# Pointing data for screenshots

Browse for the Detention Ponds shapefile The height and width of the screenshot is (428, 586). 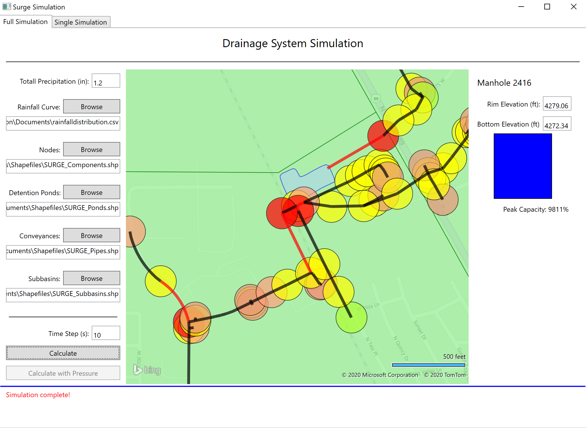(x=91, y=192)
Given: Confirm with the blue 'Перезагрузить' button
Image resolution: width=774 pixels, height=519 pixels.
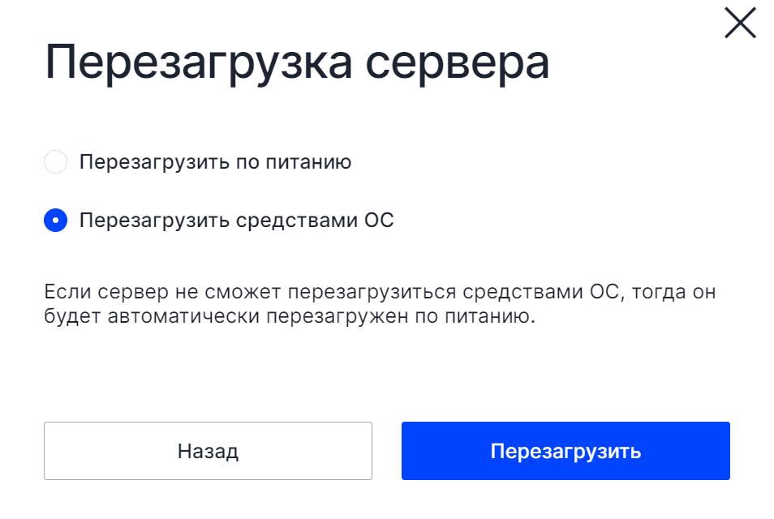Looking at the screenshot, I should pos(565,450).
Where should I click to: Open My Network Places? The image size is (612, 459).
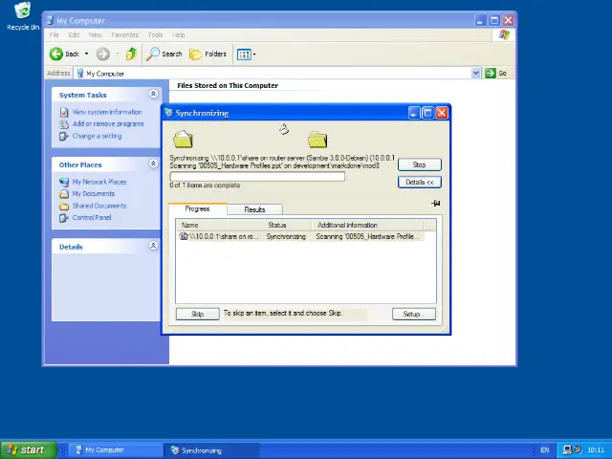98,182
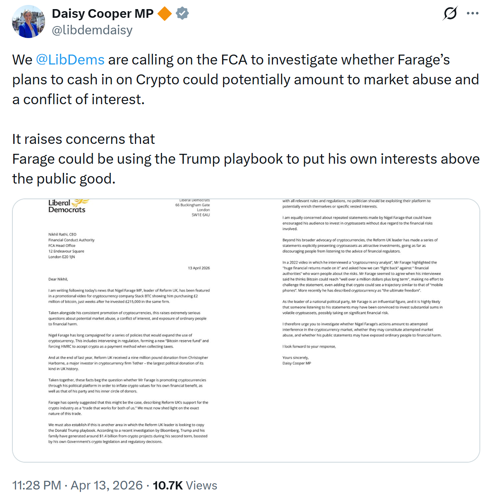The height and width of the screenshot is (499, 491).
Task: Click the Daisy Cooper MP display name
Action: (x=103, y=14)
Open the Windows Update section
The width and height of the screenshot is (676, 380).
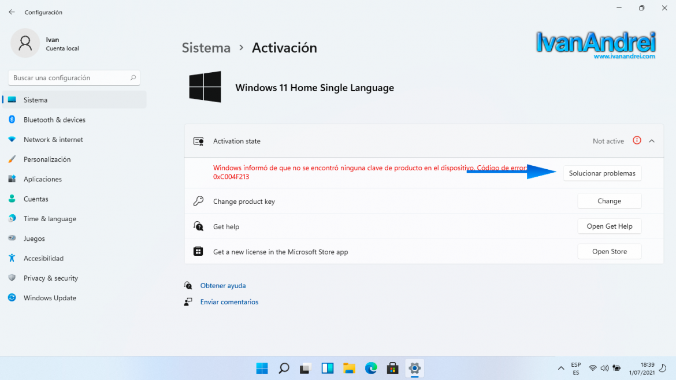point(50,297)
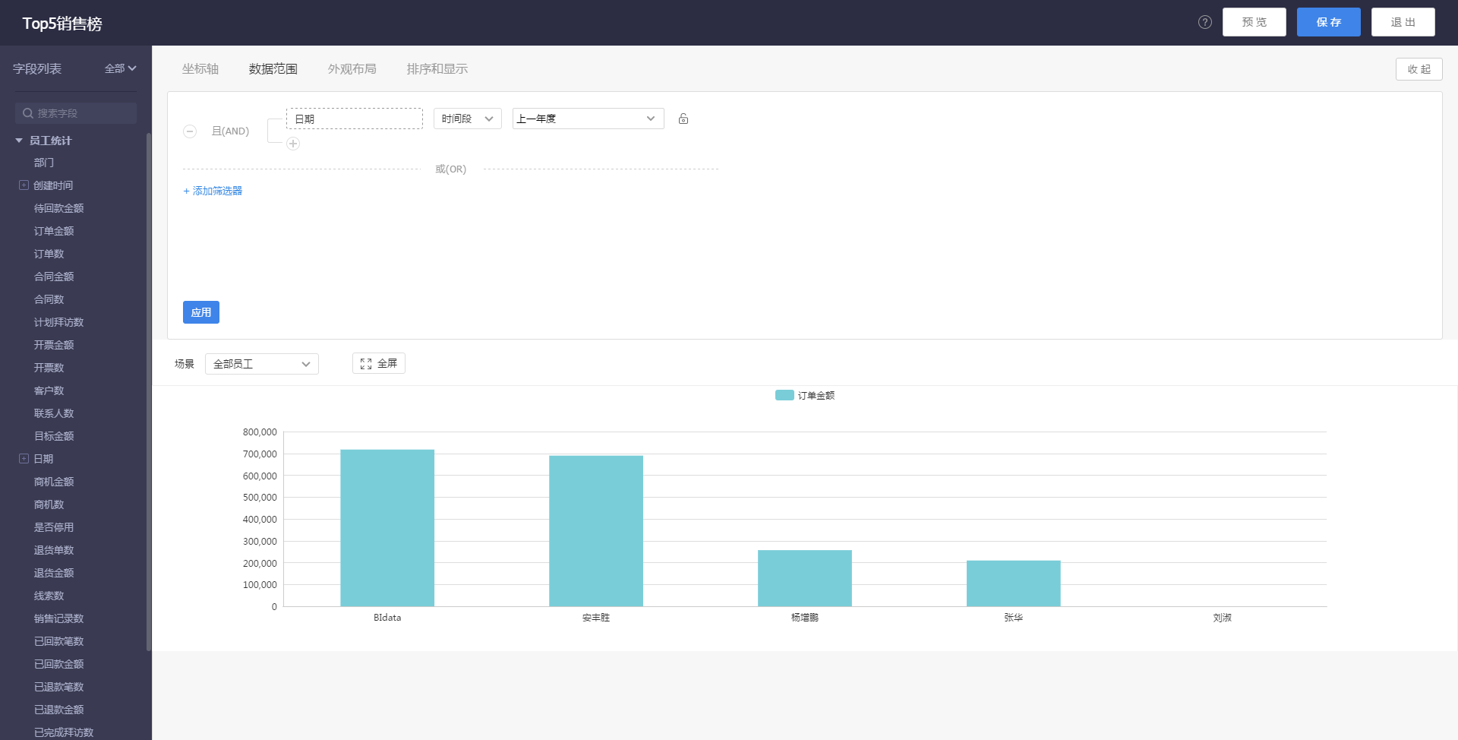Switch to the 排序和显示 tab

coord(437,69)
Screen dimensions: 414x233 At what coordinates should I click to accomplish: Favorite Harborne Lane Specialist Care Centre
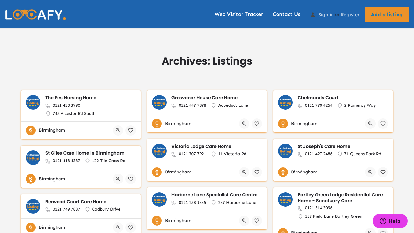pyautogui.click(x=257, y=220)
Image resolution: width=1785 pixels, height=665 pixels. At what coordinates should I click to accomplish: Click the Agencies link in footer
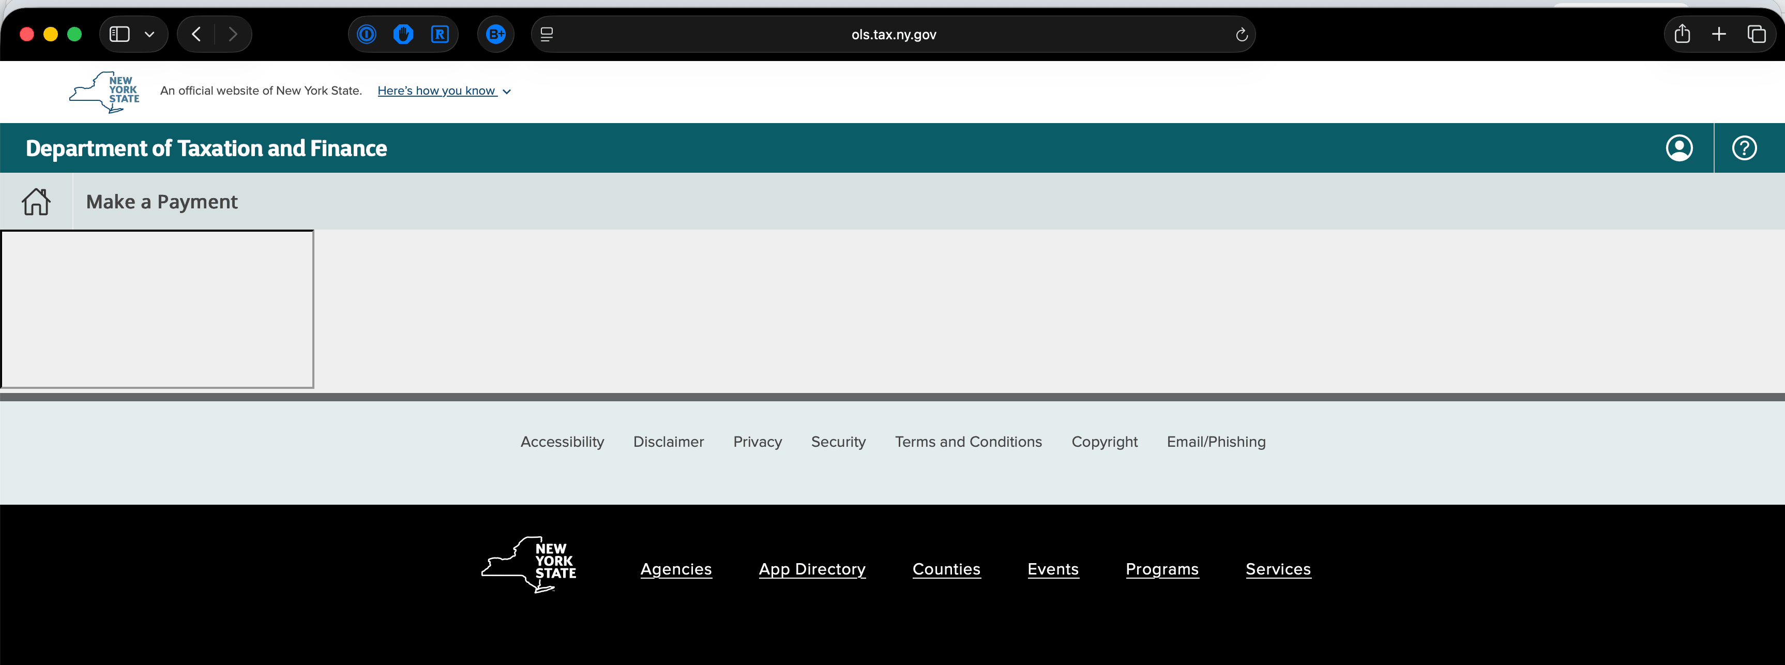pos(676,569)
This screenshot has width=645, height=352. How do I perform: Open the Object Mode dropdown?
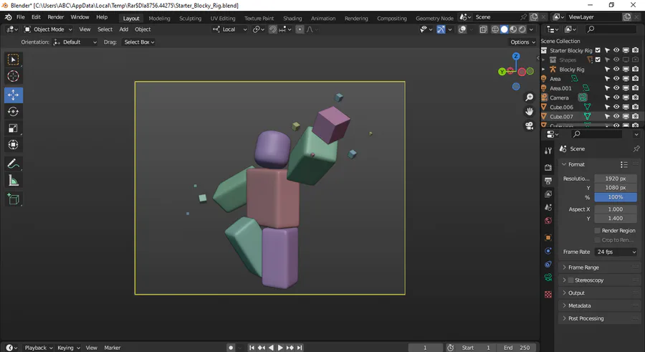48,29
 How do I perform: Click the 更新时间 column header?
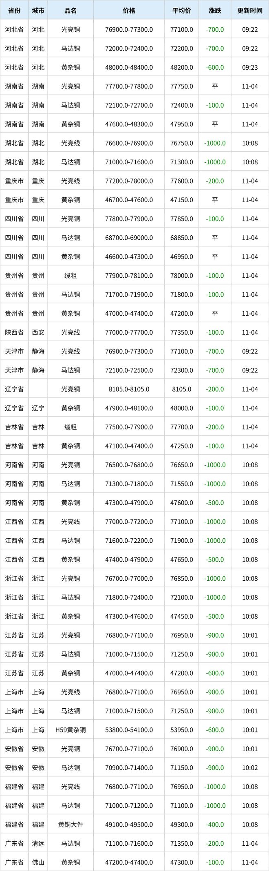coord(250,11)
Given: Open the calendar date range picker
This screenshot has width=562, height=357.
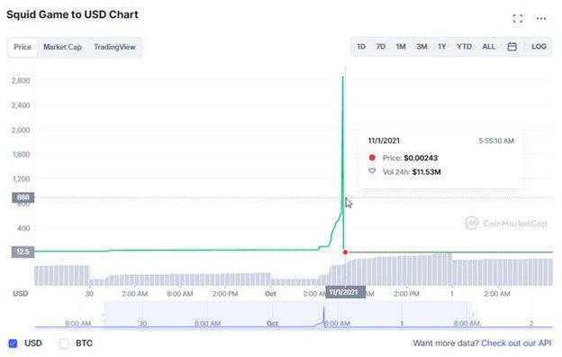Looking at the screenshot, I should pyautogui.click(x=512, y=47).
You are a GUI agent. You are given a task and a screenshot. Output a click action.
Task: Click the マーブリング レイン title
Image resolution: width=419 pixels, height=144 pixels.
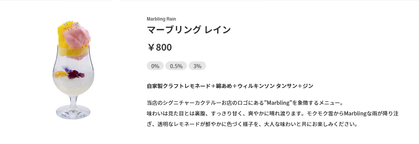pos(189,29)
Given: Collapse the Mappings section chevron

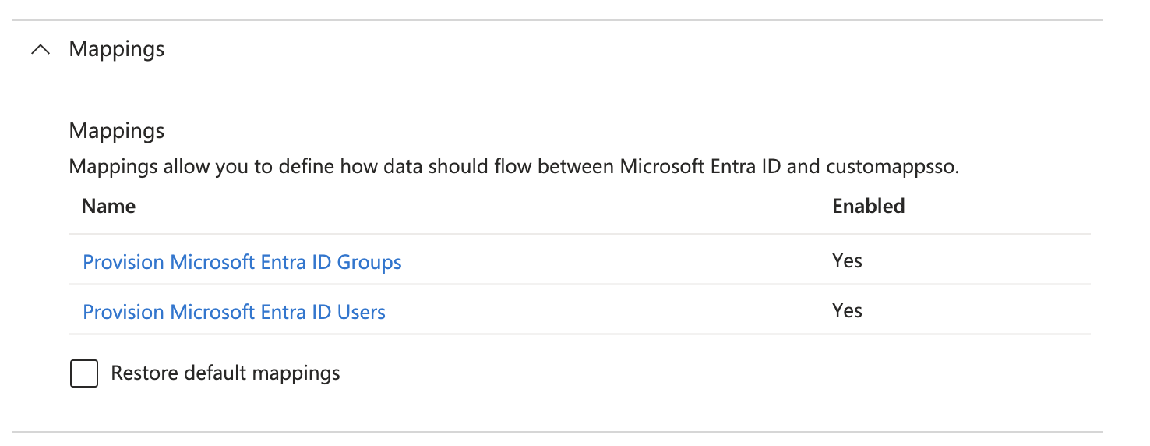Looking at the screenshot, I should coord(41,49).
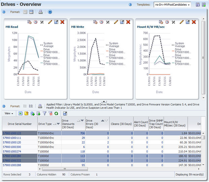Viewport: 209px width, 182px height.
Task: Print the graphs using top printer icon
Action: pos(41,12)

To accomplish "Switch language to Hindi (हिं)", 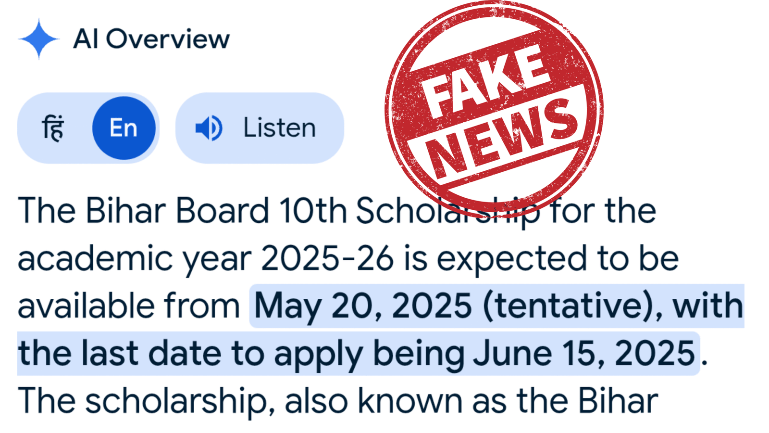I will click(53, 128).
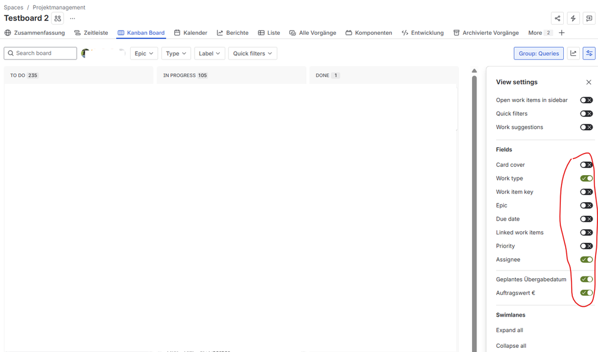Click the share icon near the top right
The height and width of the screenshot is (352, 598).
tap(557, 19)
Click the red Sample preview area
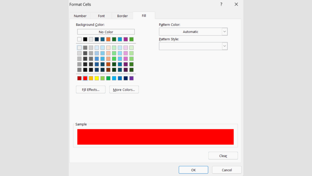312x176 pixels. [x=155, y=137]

# Work to do
Find every line in the records above that contains the word "what", and copy each of those lines in full.

# Solution
Screen dimensions: 414x233 At what coordinates should I click to accomplish: Favorite Harborne Lane Specialist Care Centre
Image resolution: width=1785 pixels, height=665 pixels. At what coordinates should I click to accomplish: Click the Agencies link in footer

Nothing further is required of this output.